Simon’s eyes had taken on a slightly glazed look.

‘The Sug, now,’ the driver said, ‘they’ll have none of this. Going to Nowhere seems to have used up what little common sense they had. They did send their own people back at first, but they soon sickened of being among humans. So they stopped coming. They now prefer to recycle old sensations and memories – and so, of course, they’ve lost touch completely with the reality of this world. They’d rather blame the Tellene for persuading them to leave it in the first place – as I’ve said, they sulk.

‘It’s hard for the Tellene to be among humans, too. But we accept reality, we learn to bear it. To us, the world itself is the important thing. But the Sug still regret not having their way in the first place. They suspect that they made a mistake in letting the Tellene persuade them to go. So they resent the Tellene, and when they
do
come back – which hasn’t happened for thousands of years – they spend their time trying to interfere with Tellene operations here. As I said, the old races competed – to you their conflicts would seem like complicated games of one-upmanship. The Tellene felt it was past time for
such games, but the Sug still work out their resentment in the same old way. It’s childish, but there you are – the Sug are a childish people.’
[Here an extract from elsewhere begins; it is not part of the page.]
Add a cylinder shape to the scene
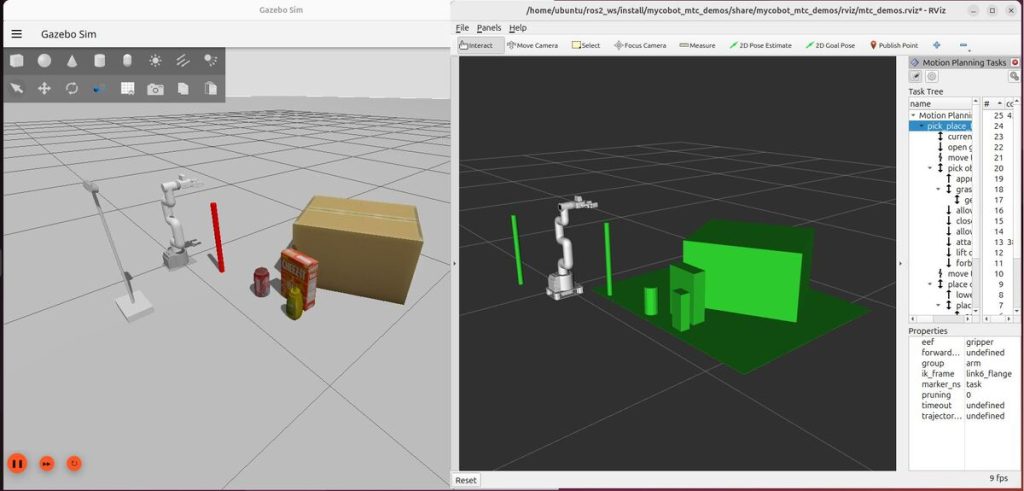Screen dimensions: 1024x491 coord(100,61)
‘That man who saved us in the chapel,’ Kirsten said, ‘was he a Sug?’

‘He was. A most unusual one.’

‘So they came back now. For the first time in millennia. Why?’

The driver smiled.

‘You’re a smart girl,’ he said.

We’re reaching the nub of it now, Stephen thought. We’re reaching our part. And I’m not sure I want to know about it at all.

The driver looked at him.

‘I’m sorry if this frightens you,’ he said, ‘but facts are facts.’

He looked around at all of them.

‘We who made the original journey,’ he said, ‘had actual memories of this world. We’d grown up here. But we were few, as I’ve told you. And the Noplace has no physical things there at all – nothing. So we needed to come back here to have our children. And once those children were born, we didn’t want to feed their minds on second-hand sensations, as the Sug did. That’s a very dangerous thing to do to young creatures. It makes for incomplete people – I’m speaking quite literally. We wanted our children to have
actual
experience of the world we loved. We wanted them to have
lives
.’

Simon drew a sharp breath.

‘Your children grow up here!’ he said. ‘They grow up as …’

‘As humans. Yes.’

Both of them turned now to look at Stephen and Kirsten. In Simon’s wide eyes there was something almost like awe. The driver’s eyes had dropped their bland mask. There was open fondness in his look now. Kirsten and Stephen looked back at them with identical expressions of numbness.

‘So I’m … a Tellene,’ Stephen said. ‘A Tellene who’s grown up as a human?’

‘And me?’ said Kirsten. ‘Me too?’

‘You are. And very special ones. This may be the hardest part for you to accept, but …’

He paused.

‘Yes?’ Both Kirsten and Stephen said at the same time.

‘Well, the Tellene weren’t a tribal people. They weren’t what you call a democracy either. The closest thing humans would have to our society would be a kind of monarchy.’

‘They–’ Kirsten began, then stopped. She frowned, trying to work out what he was implying.

Simon began, very gently, to chuckle. Stephen and Kirsten stared at him, bewildered. Gradually the chuckle broadened into a hearty laugh. Simon slapped his knee.

‘My dear children,’ he said, ‘I think what our friend here is saying is that you two are royalty.’

If Kirsten’s face had looked blank before, now it looked positively uninhabited.

‘You …’ she said, whirling to look at Stephen. ‘I …’

Stephen was no help. The absence of expression on her face was mirrored on his own.

‘But this is plain mad!’ he said

Now Kirsten laughed too. There was a hint of hysteria in it.

‘No, it’s not,’ she said. ‘It’s a fairytale!’

The driver smiled.

‘It just goes to show you,’ he said. ‘It’s a funny old world.’